Pre Operative Diagnosis:
• Pentology of Cantrell – Hallor – Ravitch.
• DORV, VSD, PAH + LV apical diverticulum.
Comments:
Karolina is a 3 months old baby girl from Tashkent , presenting with anterior parietal wall defected involving lower thorax & upper abdomen. CT angiogram and Echocardiography reveled the above diagnosis. USG brain was done to screen for any associated midline intracranial defects which were normal. Mother and maternal grandmother were counselled regarding the risk / benefits of this procedure, the palliative nature of the PA banding and need for intracardiac tunneling in the future.

Procedure Performed:
• Pulmonary artery banding and LV diverticulectomy.
• PTFE patch repair, repair of pericardial, Diaphragmatic and anterior abdominal wall defects.

Findings:
• Mesocardia.
• Absent Xiphisternum, well formed Gladiollus & manubrium.
• Defect in pericardium, diaphragm and upper anterior abdominal wall.
• Omphalocete contained frond – like LV apical diverticulum with all the cardiac wall components, Colon & small. • Normal coromary distribution.
• MPA dilated, smallish Asc Aorta, Extremely dextroverted position of RA. 
Operative Steps:
• Midline sternotomy, Rt thymic lobe excised and pericardium slit in the miline upto the defect in the pericardium and diaphragm through which LV apical Diverticulum was herniating into the ophalocele.
• Diverticulum was clamped and amputed. The stump was suture closed using 4-0 prolene and felt pledgets.

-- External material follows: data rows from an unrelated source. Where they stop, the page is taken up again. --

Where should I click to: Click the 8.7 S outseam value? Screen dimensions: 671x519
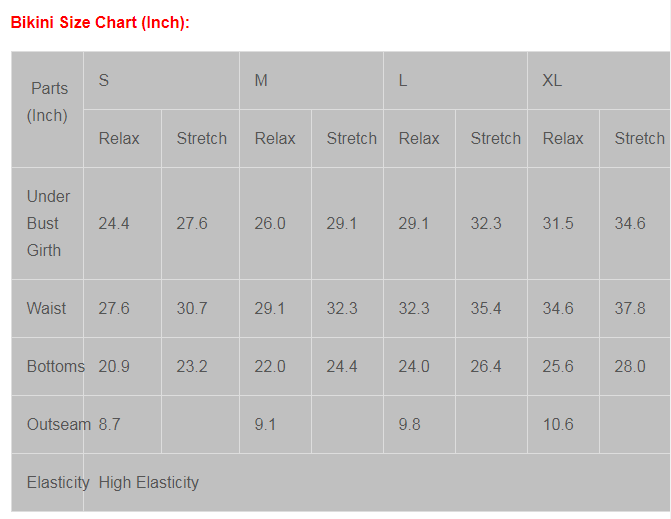pyautogui.click(x=109, y=424)
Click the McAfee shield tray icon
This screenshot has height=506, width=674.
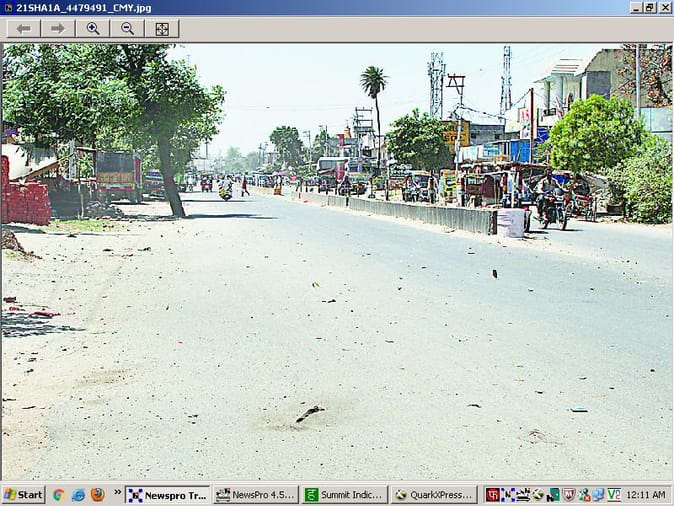[568, 495]
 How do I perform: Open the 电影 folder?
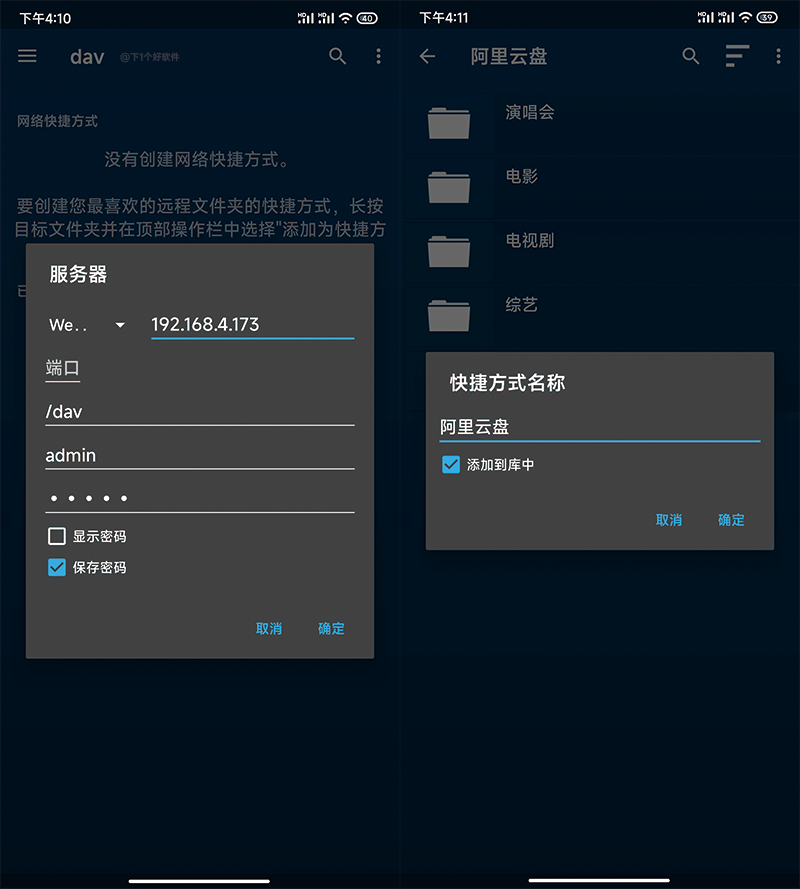pyautogui.click(x=600, y=187)
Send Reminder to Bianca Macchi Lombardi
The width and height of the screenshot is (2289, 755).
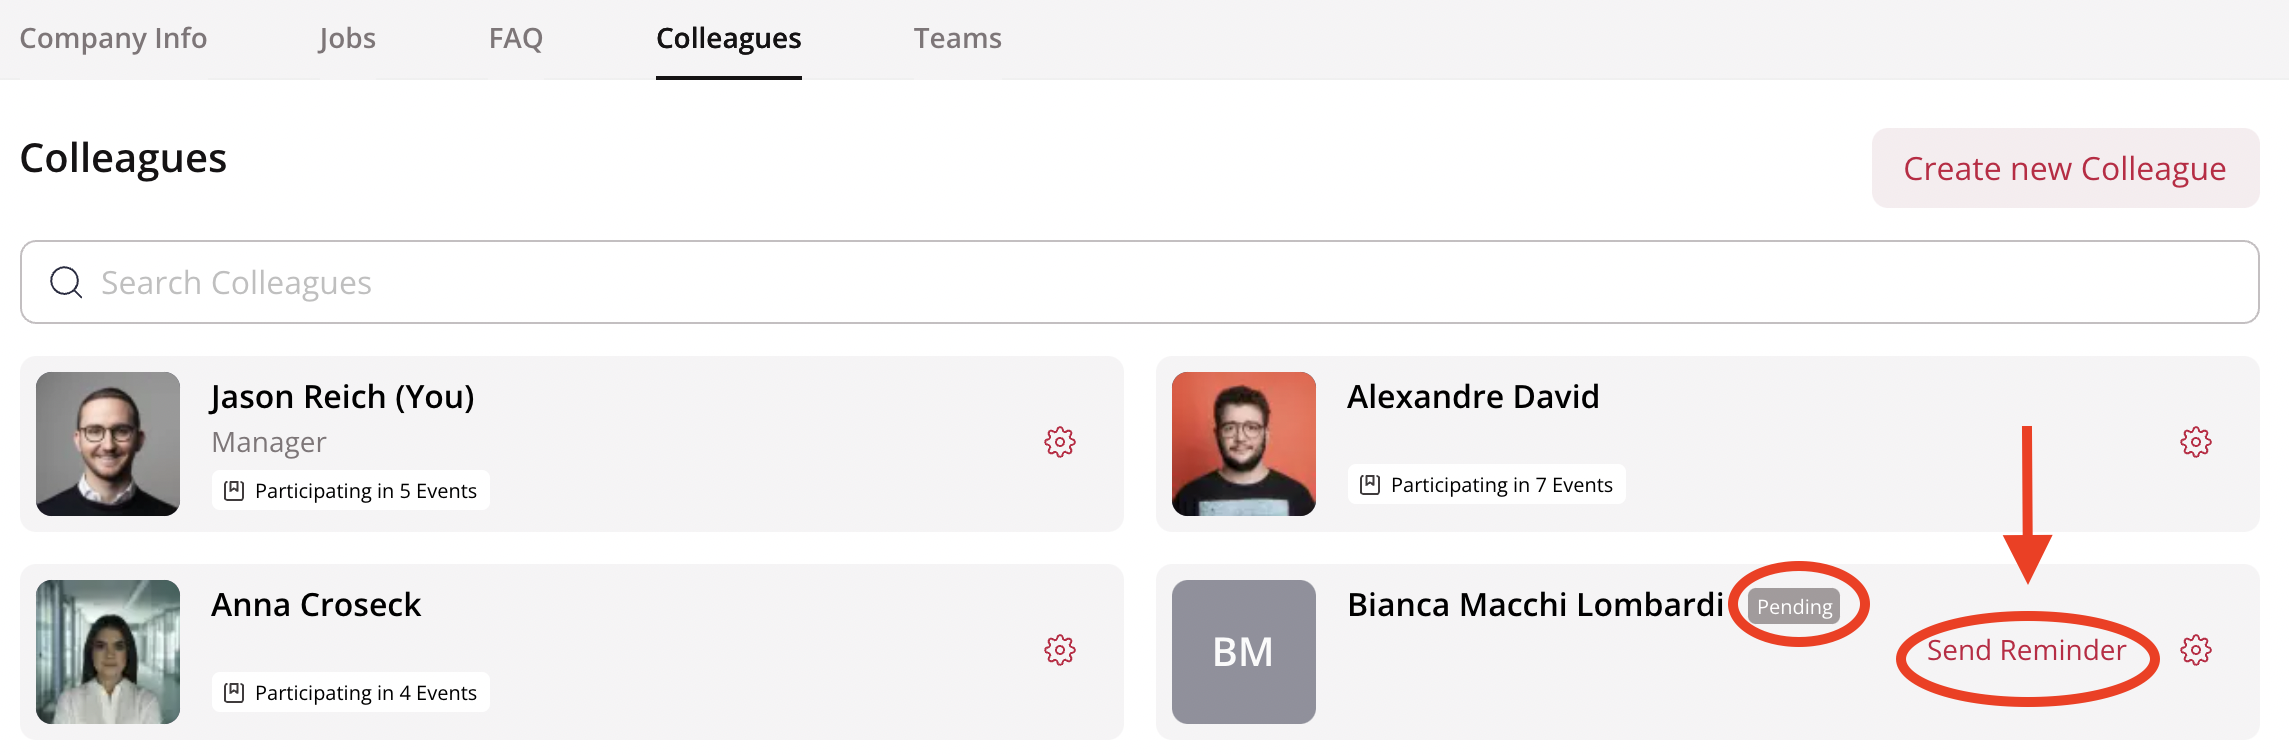click(2026, 651)
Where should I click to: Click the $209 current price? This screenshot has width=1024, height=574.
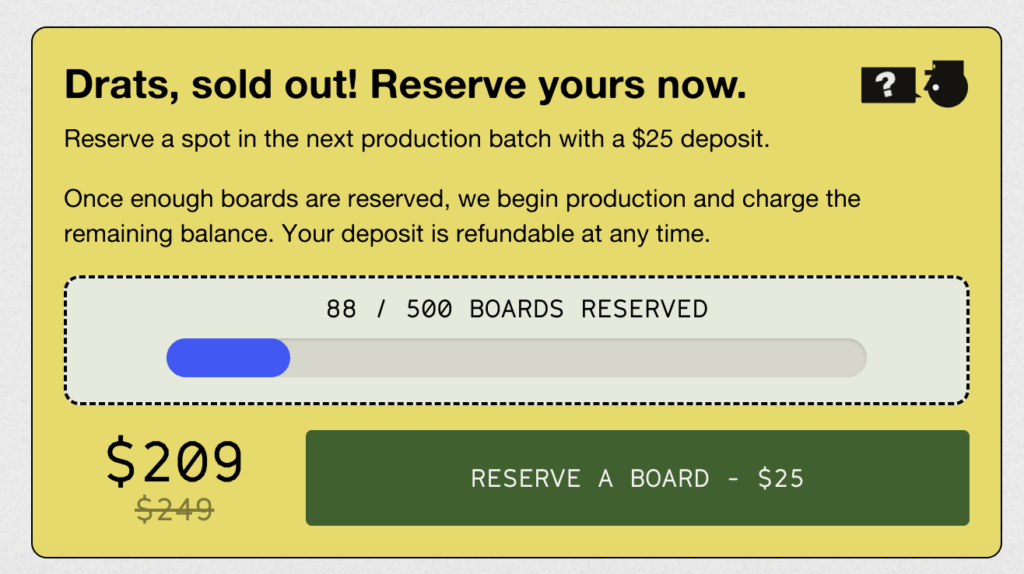click(x=175, y=462)
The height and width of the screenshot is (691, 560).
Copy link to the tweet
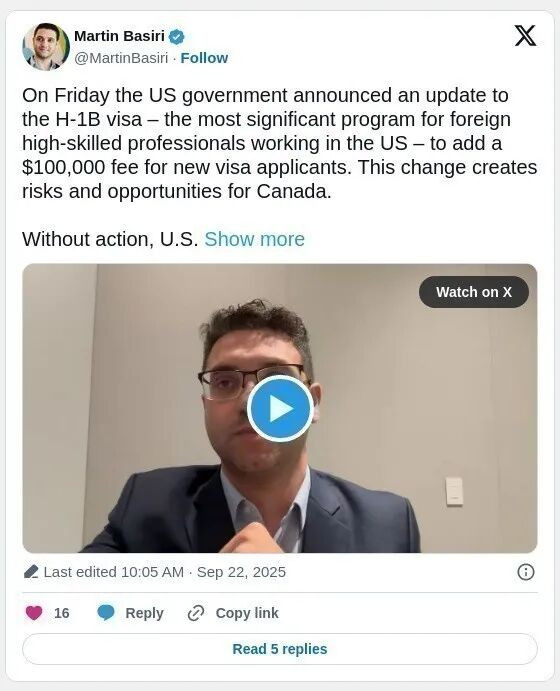pyautogui.click(x=247, y=613)
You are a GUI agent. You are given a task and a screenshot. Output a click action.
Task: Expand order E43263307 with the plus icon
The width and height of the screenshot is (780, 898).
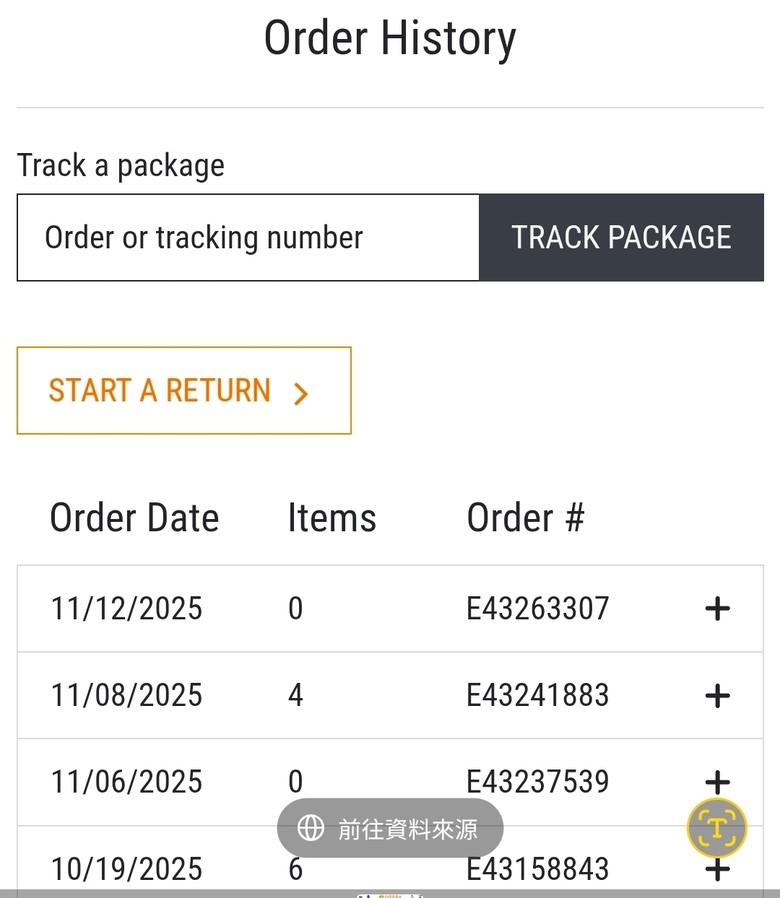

• Skin over the omphalocele was incised in continuity with the midline thoracic incision and hernia sac was opened. A PTFE pathc (Duomesh) was sutured to the edges of the pericardial, diaphragmatic defect and the most superior aspect of the anterior abdominal wall defect. The whole length of gut was inspected. Rest of the midline defect was closed by mobilizing the anterior rectussheath approximated by 3-0 PDS suture in an interrupted fashion.
• Subcutaneous closure over the abdominal incision done after creating an umbilicus by infolding of the redundant skin .
• MPA looped and banded to circum ference of 26mm (22 + 1mm/kg) using mersiline tape.
• Stable hemodynamics and adequate blood gasses achieved.
2V + 2A pacing wires placed and Rt pleuropericardial drain placed.
• Hemostasis achieved.
• Pericardium closed using 0.1mm thick PTFF pericardial membrane.
• Sternum approximated with steel wires. Subutaneous closure done using 3-0 PDS.
• Skin close using subcuticular 4-0 vicry.